Document passage ->
===
What did you have for dinner last night?
Do you think your great-grandmother or great-great-grandmother ate the same thing for dinner? Chances are, you probably haven’t given much thought to why your meal is what it is or whether your great-grandparents ever ate the same thing.
But ever since he was a child, culinary historian Michael Twitty has thought about these kinds of questions. So when Twitty became curious about his own ancestral roots, food was always going to be a part of his research journey.
When he combined these two passions culinary history and genealogy it led him on an incredible trip exploring the food and history of the old South, one that would change how he saw his family’s role in history and culture forever.
Twitty decided to embark on a journey to learn the truth about his heritage by taking an AncestryDNA test.
“For African-Americans, the desire to know what makes up your conglomerate blackness is deep,” Twitty says.”It’s in every one of us, and we take that journey very seriously. We want to know who we are and where we come from … because of slavery.”
===
Recorded data ->
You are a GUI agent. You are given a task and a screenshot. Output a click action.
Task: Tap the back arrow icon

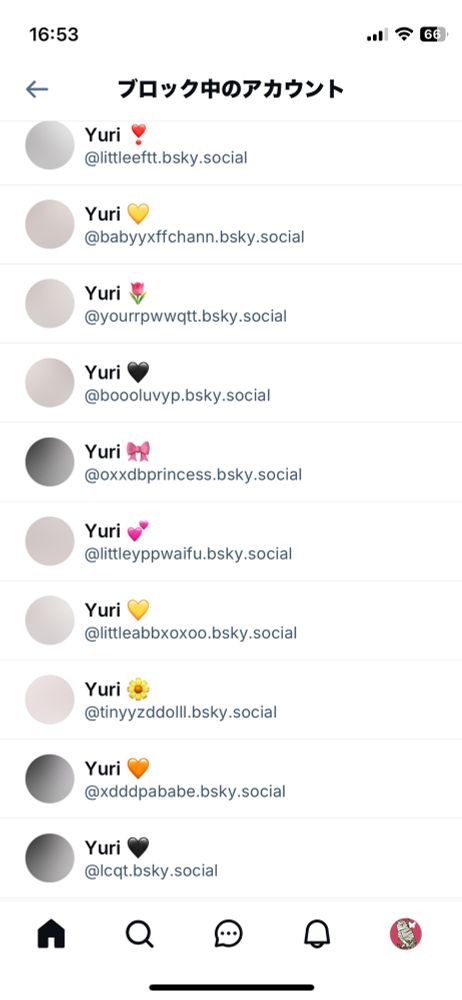37,89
===
Activity list ->
a – Quote the stretch of the Michael Twitty passage from "Do you think" through "the same thing.".
b – According to the Michael Twitty passage, why was food always going to be part of Twitty's research into his ancestral roots? Answer in one to three sentences.
c – In the Michael Twitty passage, what test did Twitty take to learn the truth about his heritage?

Responses ->
a –
Do you think your great-grandmother or great-great-grandmother ate the same thing for dinner? Chances are, you probably haven’t given much thought to why your meal is what it is or whether your great-grandparents ever ate the same thing.

b – Ever since he was a child, Twitty had thought about questions such as why a meal is what it is and whether his great-grandparents ate the same thing. He is also a culinary historian, so when he grew curious about his roots, food naturally became part of that research.

c – He took an AncestryDNA test.